■ What you have to do
Convert the records spanning the line containing "Click the 点击这里" through the line containing "[x=450, y=376]" into a two-column CSV with the header instruction,location, one row per record. Place each record's text and its answer in separate quoted fields, replacing any line breaks with spaces.

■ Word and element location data
* Start *

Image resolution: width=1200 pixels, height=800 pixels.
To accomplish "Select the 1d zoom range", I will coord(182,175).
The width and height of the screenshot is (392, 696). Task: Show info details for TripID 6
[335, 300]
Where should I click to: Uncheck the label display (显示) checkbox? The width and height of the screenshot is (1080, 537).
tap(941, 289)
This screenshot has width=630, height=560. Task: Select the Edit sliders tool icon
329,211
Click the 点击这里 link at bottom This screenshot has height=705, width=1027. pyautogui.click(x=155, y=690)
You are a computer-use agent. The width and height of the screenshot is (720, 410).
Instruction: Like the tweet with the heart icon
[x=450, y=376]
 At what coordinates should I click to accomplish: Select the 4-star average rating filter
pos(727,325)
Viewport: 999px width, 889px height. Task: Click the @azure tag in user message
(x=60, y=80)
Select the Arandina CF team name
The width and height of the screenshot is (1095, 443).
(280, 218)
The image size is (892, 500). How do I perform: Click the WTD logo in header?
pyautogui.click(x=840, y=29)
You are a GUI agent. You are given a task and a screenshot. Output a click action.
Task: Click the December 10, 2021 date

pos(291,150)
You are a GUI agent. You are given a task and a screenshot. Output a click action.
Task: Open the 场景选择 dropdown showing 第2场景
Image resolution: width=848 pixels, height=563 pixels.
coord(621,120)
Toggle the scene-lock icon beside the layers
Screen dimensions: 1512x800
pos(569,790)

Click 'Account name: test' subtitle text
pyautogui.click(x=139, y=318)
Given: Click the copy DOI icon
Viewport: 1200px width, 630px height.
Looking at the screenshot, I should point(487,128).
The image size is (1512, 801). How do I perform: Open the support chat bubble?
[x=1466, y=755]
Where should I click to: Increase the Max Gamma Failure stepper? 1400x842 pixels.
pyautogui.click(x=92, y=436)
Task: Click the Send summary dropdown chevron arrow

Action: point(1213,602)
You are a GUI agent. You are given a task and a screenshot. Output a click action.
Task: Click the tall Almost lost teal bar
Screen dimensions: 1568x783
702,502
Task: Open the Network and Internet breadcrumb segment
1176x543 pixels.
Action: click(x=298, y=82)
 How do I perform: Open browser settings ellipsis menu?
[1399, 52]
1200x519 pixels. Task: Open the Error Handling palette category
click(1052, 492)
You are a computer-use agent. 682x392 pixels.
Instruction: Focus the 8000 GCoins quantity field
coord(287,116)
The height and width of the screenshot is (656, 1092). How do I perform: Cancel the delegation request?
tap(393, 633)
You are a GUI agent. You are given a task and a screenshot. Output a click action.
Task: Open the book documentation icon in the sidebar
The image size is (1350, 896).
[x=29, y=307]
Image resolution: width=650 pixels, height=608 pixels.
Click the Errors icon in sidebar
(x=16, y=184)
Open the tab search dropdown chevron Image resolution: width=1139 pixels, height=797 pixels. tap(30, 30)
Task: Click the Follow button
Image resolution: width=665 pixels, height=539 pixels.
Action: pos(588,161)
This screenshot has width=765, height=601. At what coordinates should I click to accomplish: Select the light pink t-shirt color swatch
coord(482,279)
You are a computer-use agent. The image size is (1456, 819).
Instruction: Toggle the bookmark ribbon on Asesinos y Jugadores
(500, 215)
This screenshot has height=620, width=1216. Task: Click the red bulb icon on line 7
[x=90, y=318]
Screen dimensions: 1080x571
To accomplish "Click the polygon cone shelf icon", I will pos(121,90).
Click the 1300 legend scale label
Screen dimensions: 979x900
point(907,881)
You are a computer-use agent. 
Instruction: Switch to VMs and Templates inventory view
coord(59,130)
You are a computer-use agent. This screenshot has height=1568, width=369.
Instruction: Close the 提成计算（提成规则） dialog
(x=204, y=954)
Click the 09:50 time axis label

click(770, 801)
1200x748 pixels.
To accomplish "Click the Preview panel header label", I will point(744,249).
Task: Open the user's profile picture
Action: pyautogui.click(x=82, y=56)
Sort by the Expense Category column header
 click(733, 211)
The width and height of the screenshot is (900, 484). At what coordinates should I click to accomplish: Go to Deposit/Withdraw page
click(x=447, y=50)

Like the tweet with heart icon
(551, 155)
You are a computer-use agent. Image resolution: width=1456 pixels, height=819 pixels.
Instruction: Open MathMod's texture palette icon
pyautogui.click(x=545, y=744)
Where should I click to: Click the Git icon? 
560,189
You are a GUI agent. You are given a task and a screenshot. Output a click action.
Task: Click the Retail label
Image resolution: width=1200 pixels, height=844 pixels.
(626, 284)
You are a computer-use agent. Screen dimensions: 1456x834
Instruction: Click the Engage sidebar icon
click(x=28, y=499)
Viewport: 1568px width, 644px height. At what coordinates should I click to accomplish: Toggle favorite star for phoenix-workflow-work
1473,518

* End *

■ Worked answer
instruction,location
"Click the 点击这里 link at bottom This screenshot has height=705, width=1027.","pyautogui.click(x=155, y=690)"
"You are a computer-use agent. The width and height of the screenshot is (720, 410). Instruction: Like the tweet with the heart icon","[x=450, y=376]"